Leaders in humanitarian aid, finance, technology and more have embraced the distributed ledger known as blockchain to bring transparency to their operations. The art world is experimenting with it as well, seeing the technology as a way to revolutionise how art is bought and sold, thwart fraud and tax evasion, and reduce friction during the auction process. Here are the many ways that buyers, sellers and enterprising artists are embracing this new medium.

Visual artists are increasingly creating digital artwork, which may never have a physical presence. Digital files, however, can be replicated and distributed without the artists’ consent. By registering their work on the blockchain, artists can establish proof of ownership and therefore a secondary market. Some are even using blockchain technology itself as a canvas. In February 2018, artist Kevin Abosch sold Forever Rose to a collective of investors for cryptocurrency valued at $1 million. Each buyer received one-tenth of a virtual rose – effectively a string of code – as a token on the blockchain, which they can keep, sell or give away.
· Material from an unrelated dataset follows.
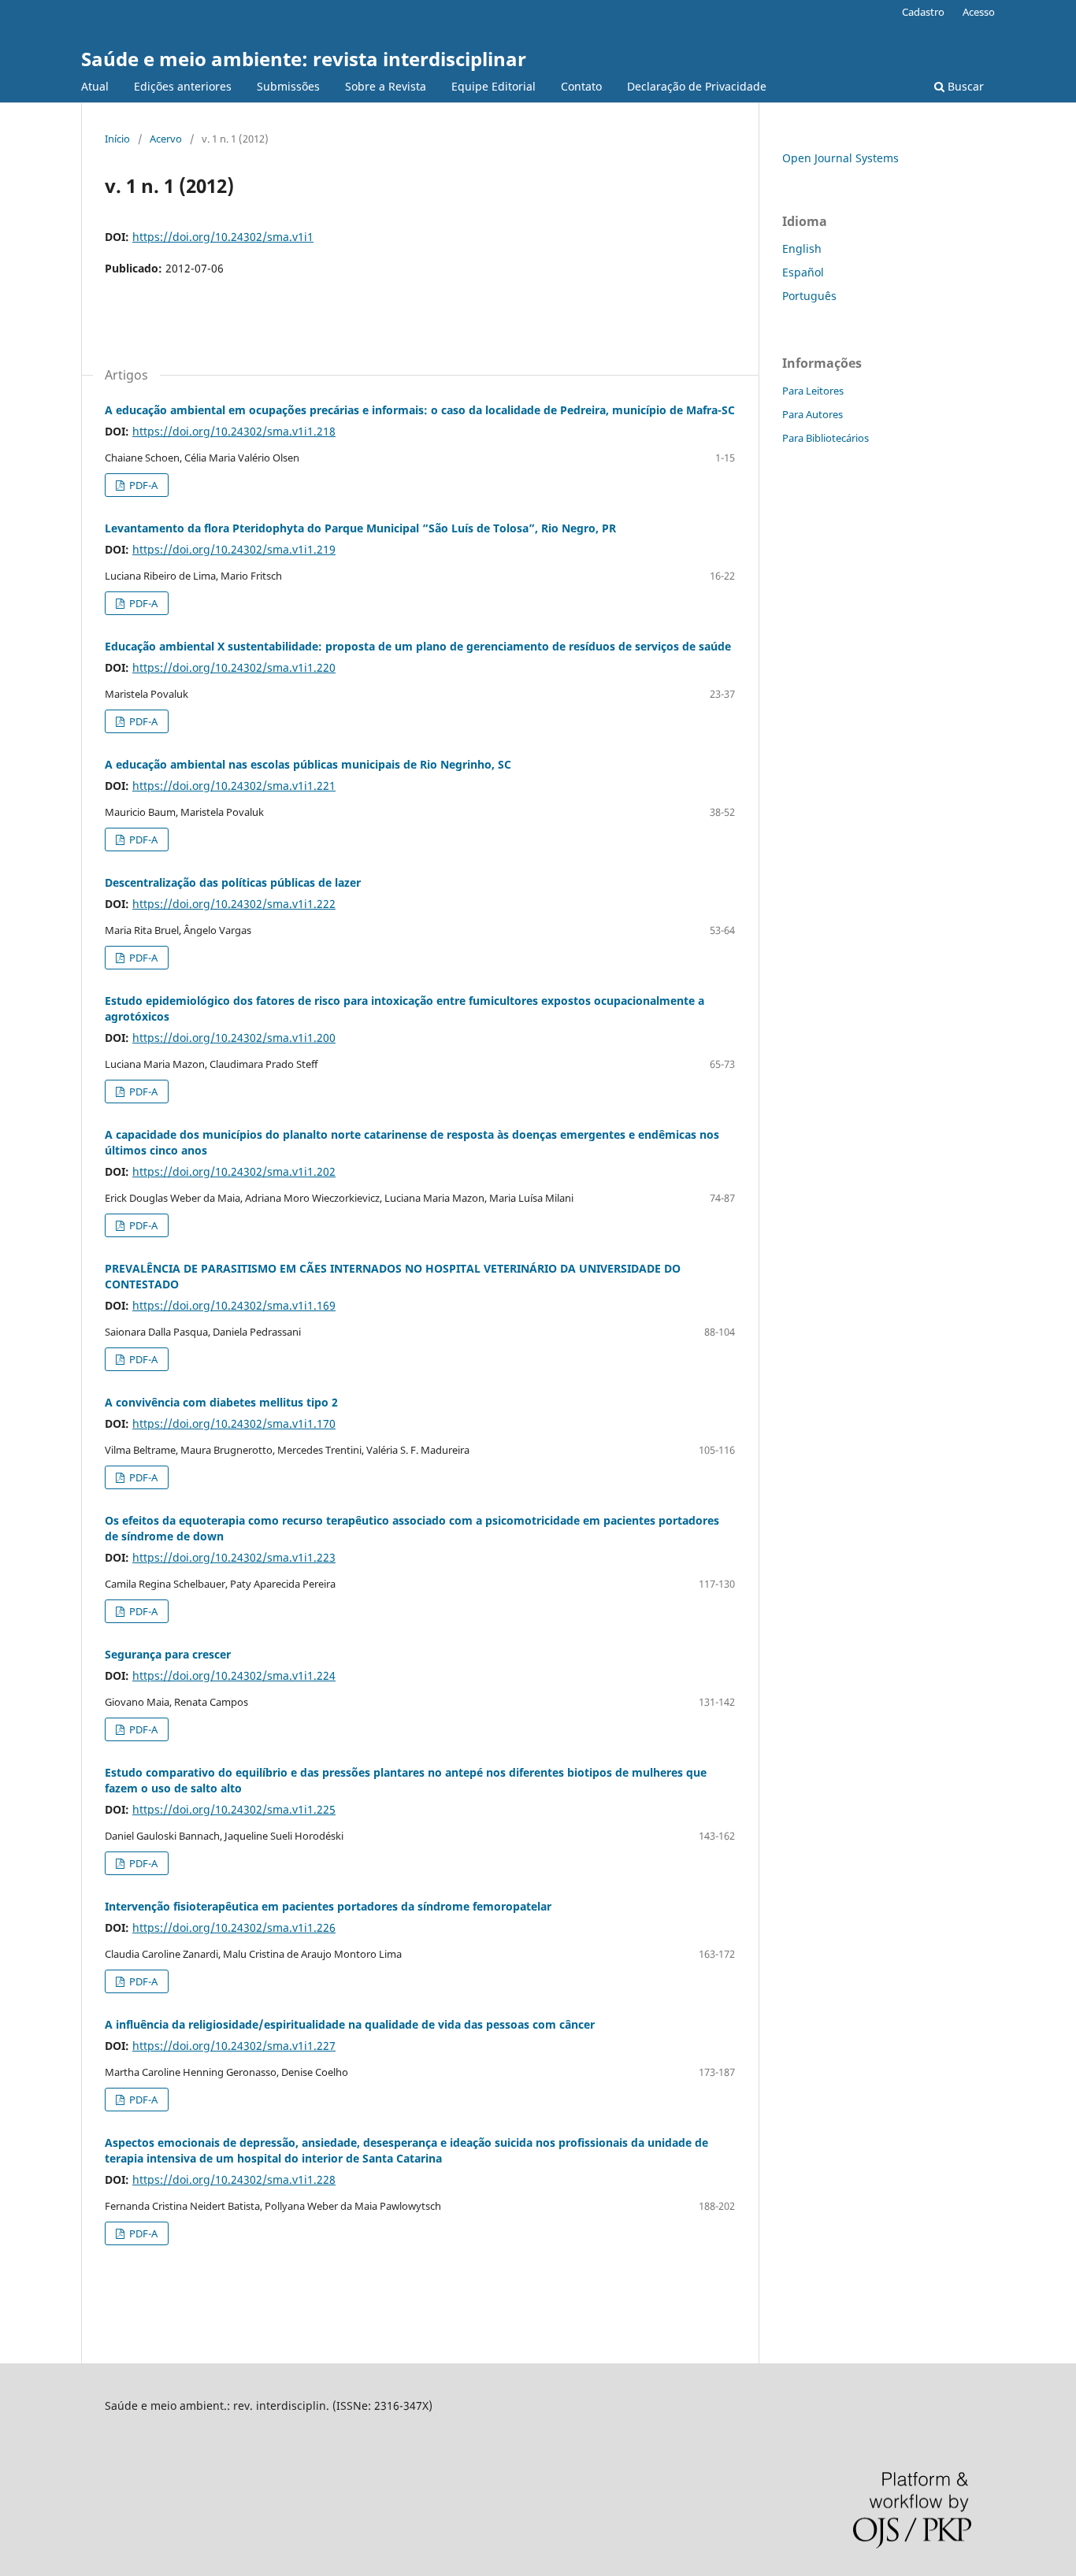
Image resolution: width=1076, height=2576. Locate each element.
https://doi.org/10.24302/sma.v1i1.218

Forgeries are still rampant in the art world. Collectors worried about the authenticity of a purchase can use the blockchain to track its ownership history. Several startups, including Codex and Verisart, offer artists, collectors and galleries registration and certification services. When a piece is registered, details of its physical characteristics and history are stored in a time-stamped entry on the blockchain that can be verified. “I think of [the blockchain] like LinkedIn,” says Verisart Co-Founder and CEO Robert Norton. “A single unverified claim might look suspicious but one that other issuers can endorse can hold more value and credence.”
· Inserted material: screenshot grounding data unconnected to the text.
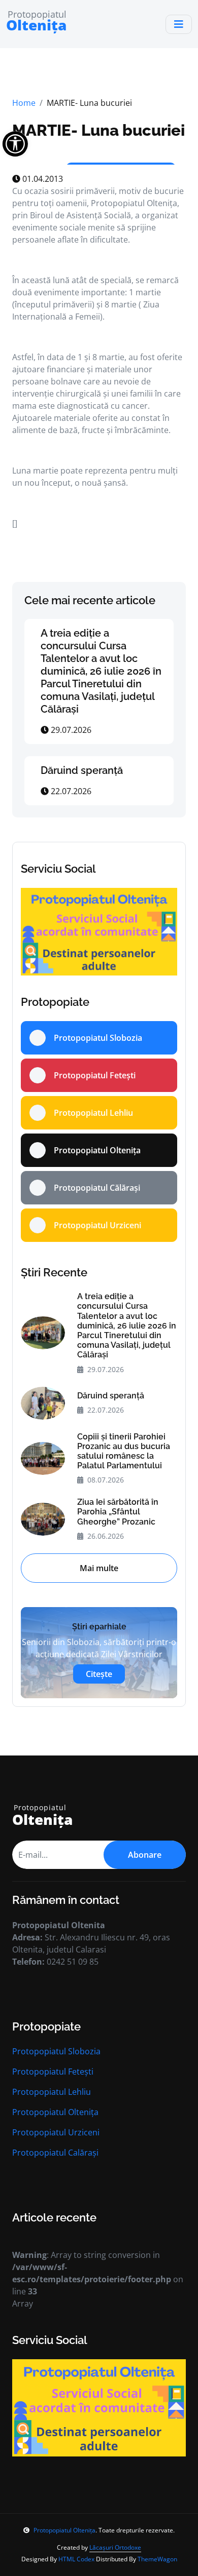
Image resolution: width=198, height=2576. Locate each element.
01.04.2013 (41, 178)
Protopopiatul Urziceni (56, 2132)
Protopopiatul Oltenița (55, 2112)
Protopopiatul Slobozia (56, 2051)
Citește (99, 1674)
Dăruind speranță (82, 770)
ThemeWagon (157, 2559)
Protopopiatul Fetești (52, 2071)
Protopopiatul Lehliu (51, 2091)
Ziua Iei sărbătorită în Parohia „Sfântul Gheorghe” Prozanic (117, 1511)
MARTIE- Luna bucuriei (98, 130)
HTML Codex (76, 2559)
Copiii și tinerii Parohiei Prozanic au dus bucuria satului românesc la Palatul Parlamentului (123, 1451)
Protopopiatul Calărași (55, 2152)
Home (24, 102)
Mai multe (99, 1568)
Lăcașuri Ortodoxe (115, 2547)
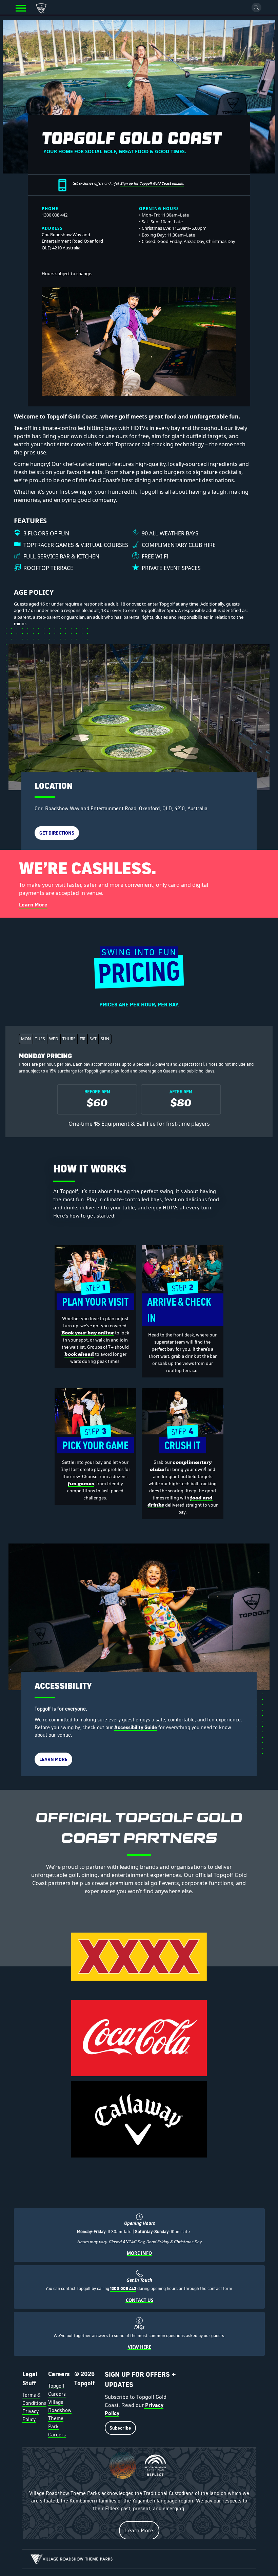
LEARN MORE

Singapore-headquartered firm Maecenas is using blockchain-based cryptocurrency to sell shares of artwork. In June 2018, the company partnered with the gallery Dadiani Syndicate for its first sale, offering a 31.5% stake in Andy Warhol’s 14 Small Electric Chairs, valued at $5.6 million. “We’re not selling art, we’re selling a financial product,” says Kim Randall-Stevens, Maecenas’s Director of Acquisitions and Sales. “Eventually, anyone who wants to liquidate a fraction of their artwork will be able to do it.” In the coming months, the company will roll out a blockchain-based platform for trading such shares.

Christie’s piloted a blockchain-based encryption and registration service at the November 2018 auction of the Barney A. Ebs­worth Collection in New York. The auction house worked with art registry service Artory to create a digital certificate for pieces in the estimated $300 million sale (which included work by Edward Hopper and Georgia O’Keeffe). The certificate records a description of the work and price, and tracks its provenance as it gets bought or sold. Richard Entrup, Global Chief Information Officer at Christie’s, says that the benefits of the blockchain include “increased transparency and long-term data security for relevant information about the artworks.”

How blockchain technology keeps art ownership transparent
1. An artist creates a new piece, or a collector or gallery makes a sale, and certifies it with a token on a blockchain.
2. When the artwork is purchased from the artist, the token transfers to the buyer.
3. Each time the piece is resold, the token transfers with it.
4. The token transactions are stored publicly on a distributed ledger that anyone can edit or access, so buyers and sellers can easily track the entire history of ownership. If the token doesn’t originate with the artist’s crypto wallet, or with a well-known gallery or investor, its provenance could be called Into question.